Ainda o Cádiz-Valência não terminara e os Twitter dos visitantes escreveu esta mensagem, publicou-a e assinalou-a, com o garrafal possível da dita rede social, com um reforço: "NÃO AO RACISMO". O jogo estava a acontecer, mas sem um jogador em campo, Mouctar Diakhaby.

Ele é francês, tem a pele negra e este domingo, durante a primeira parte do Cádiz-Valência, pegou-se com Juan Cala, espanhol e branco de pele. Houve uma espécie de escaramuça, uma discussão acesa que fez Diakhaby abandonar o relvado por, alegadamente, Cala lhe ter dirigido palavras racistas.

Primeiro, os restantes jogadores do Valência também saíram de campo, acompanhando o francês. Os futebolistas do Cádiz fizeram o mesmo. Depois, todos regressariam salvo Diakhaby, que minutos volvidos estava a assistir ao jogo na bancada do estádio Ramón Carranza.

No imediato e sem oportunidade de serem ouvidas explicações, a alegada vítima de racismo, portanto, era a única pessoa prejudicada em termos práticos. Ao intervalo, Juan Cala também seria substituído e o Valência escreveu outra mensagem nas redes sociais: "O jogador, que recebeu um insulto racista, pediu aos seus companheiros para regressarem ao campo e lutarem".

ROMAN RIOS/Lusa

No final, consumada a derrota (1-2) do Valência, o capitão Juan Gayá explicou na flash-interview o retorno da equipa ao campo: "O Diakhaby disse-nos que o Cala lhe disse um insulto racista.

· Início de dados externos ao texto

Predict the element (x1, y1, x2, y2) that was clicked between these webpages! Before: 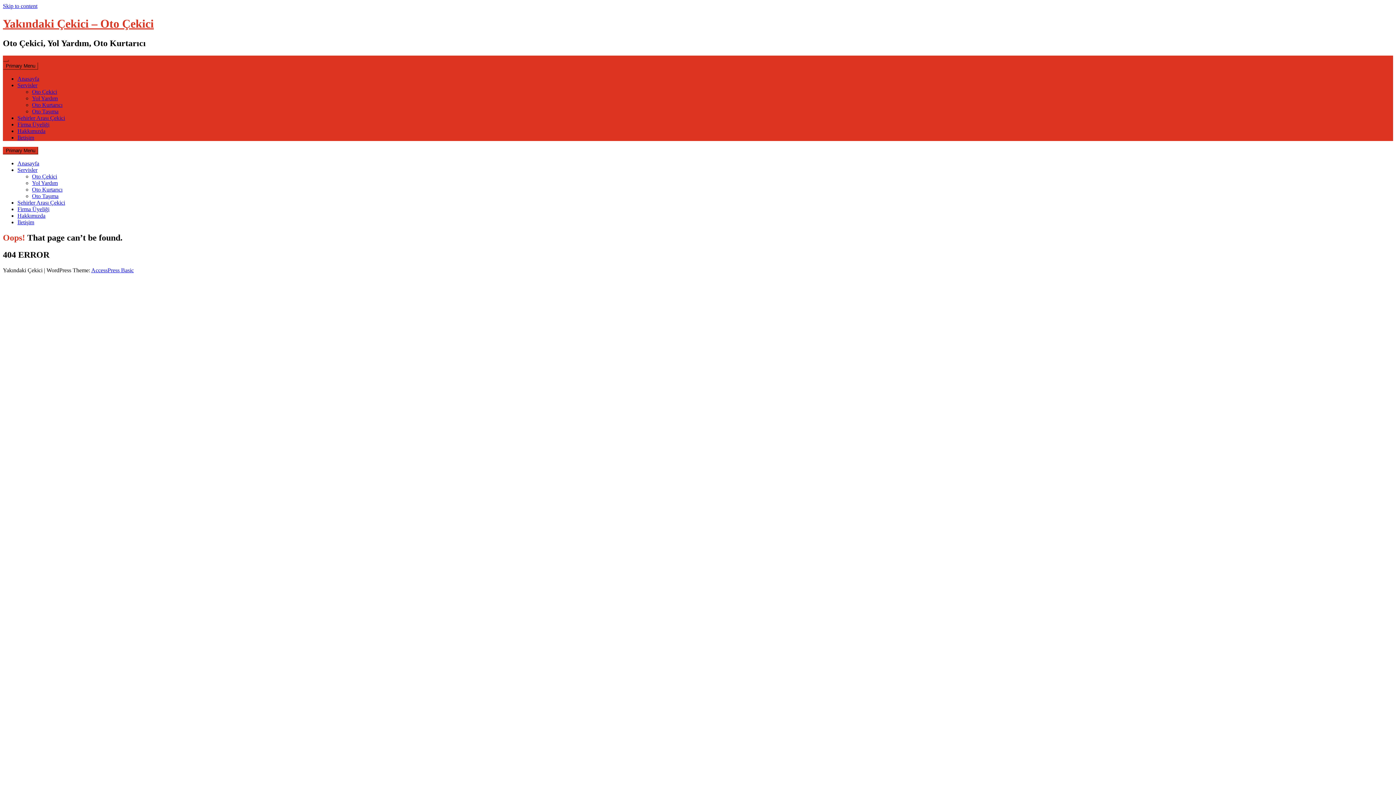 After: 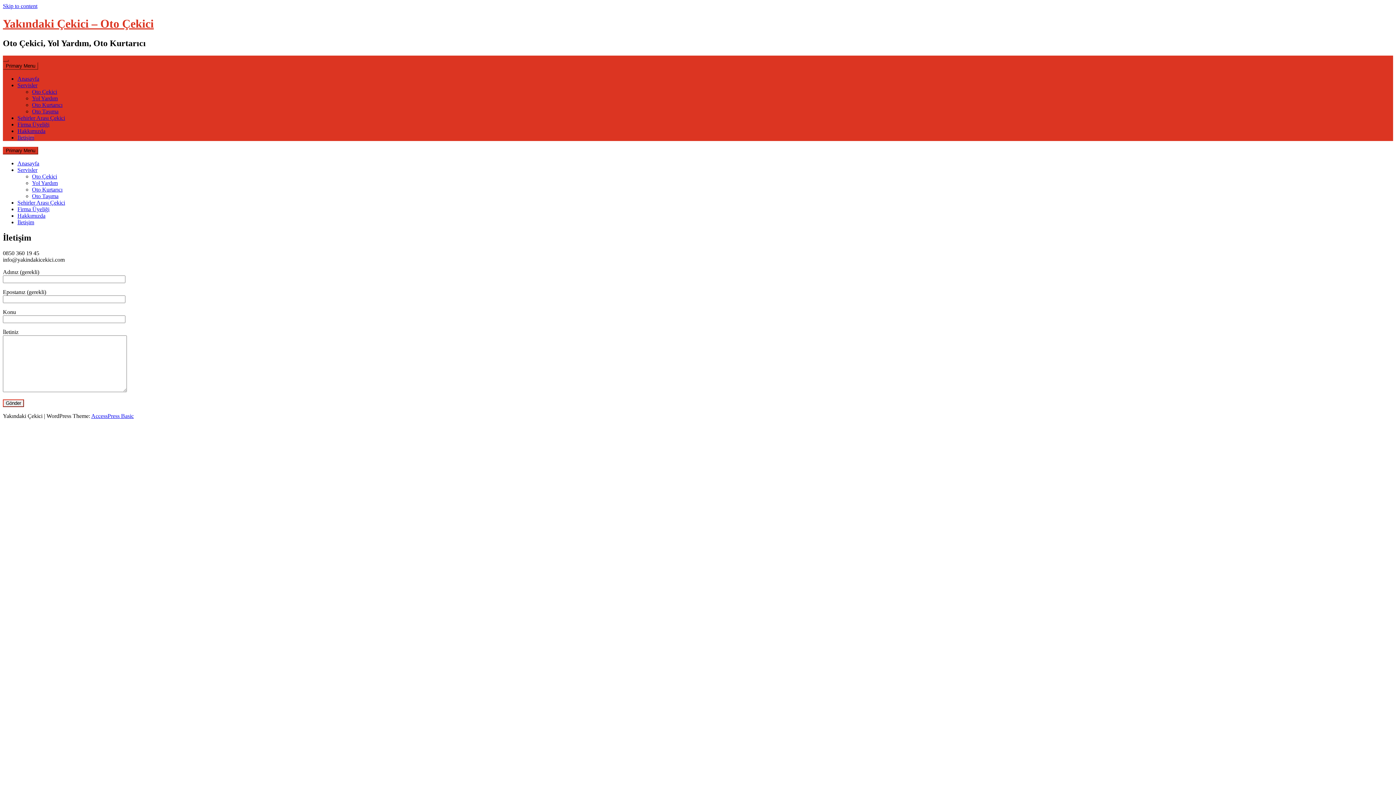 Action: bbox: (17, 134, 34, 140) label: İletişimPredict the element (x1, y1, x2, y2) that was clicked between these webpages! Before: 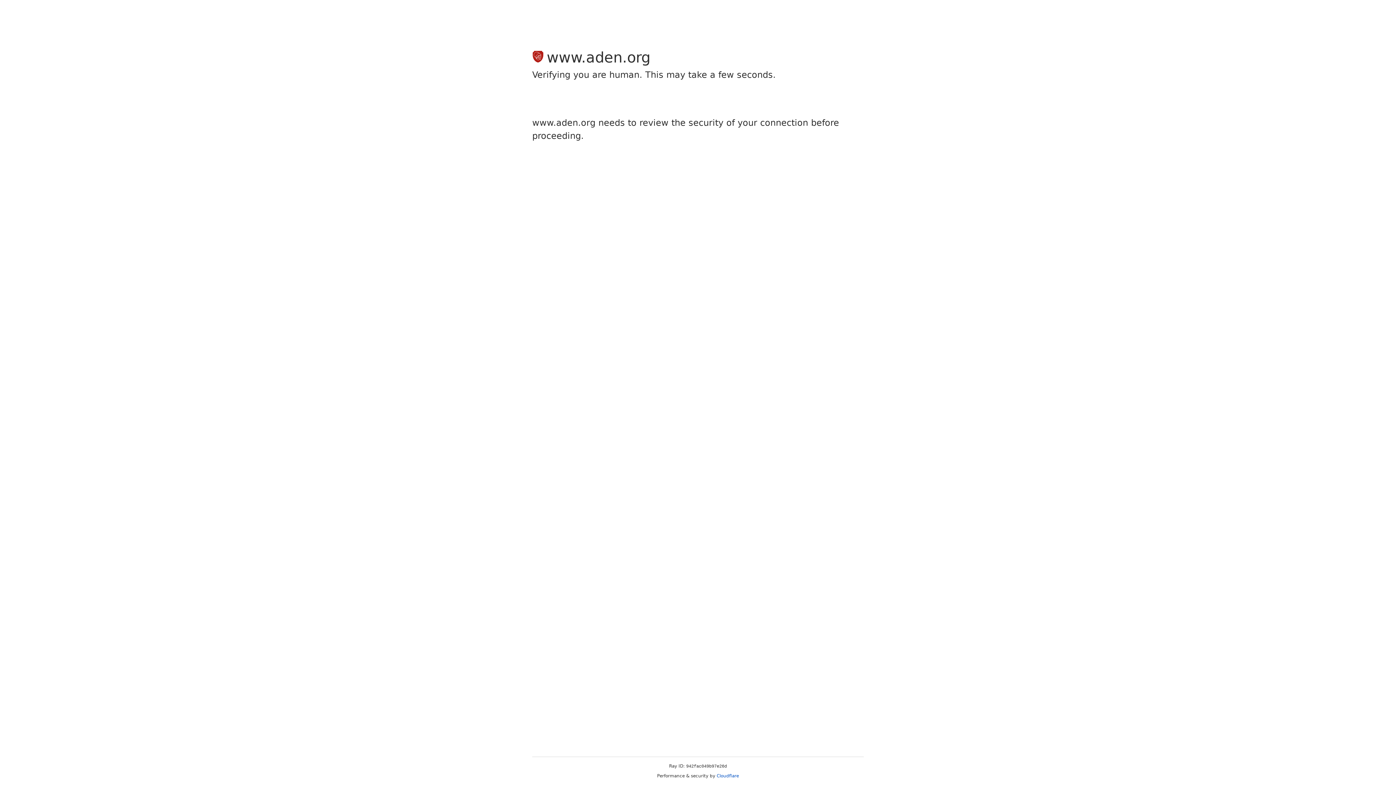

Voltámos ao campo porque eles nos podiam tirar os três pontos e o nosso companheiro autorizou-nos a sair. Caso contrário, não o teríamos feito. O Diakhaby está magoado, não vou dizer aqui o insulto".

Gayá não disse, também, quem são os "eles".

Juan Cala negou ter proferido qualquer insulto racista quando chegou ao balneário, ao intervalo, e foi questionado sobre o episódio, noticiou a rádio "Cadena Cope".

Ainda a partida não tinha acabado e o diário "As", citando o seu analista de arbitragem, Iturralde González, informava que, de acordo com os regulamentos da La Liga, a partida só pode ser suspensa devido a insultos racistas caso o árbitro, de facto, os ouça.

Nos últimos quatro meses, este é o terceiro episódio com semelhantes moldes mediáticos a acontecer no futebol europeu: em março, num jogo da Liga Europa, Glen Kamara, do Glasgow Rangers, queixou-se de ter sido alvo de um insulto racista de Ondrej Kudela, do Slavia de Praga; em dezembro, Pierre Webó, adjunto do Istambul Basaksehir, acusou o árbitro romeno Sebastian Coltescu de lhe dirigir palavras racistas durante o encontro com o Paris Saint-Germain, da Liga dos Campeões.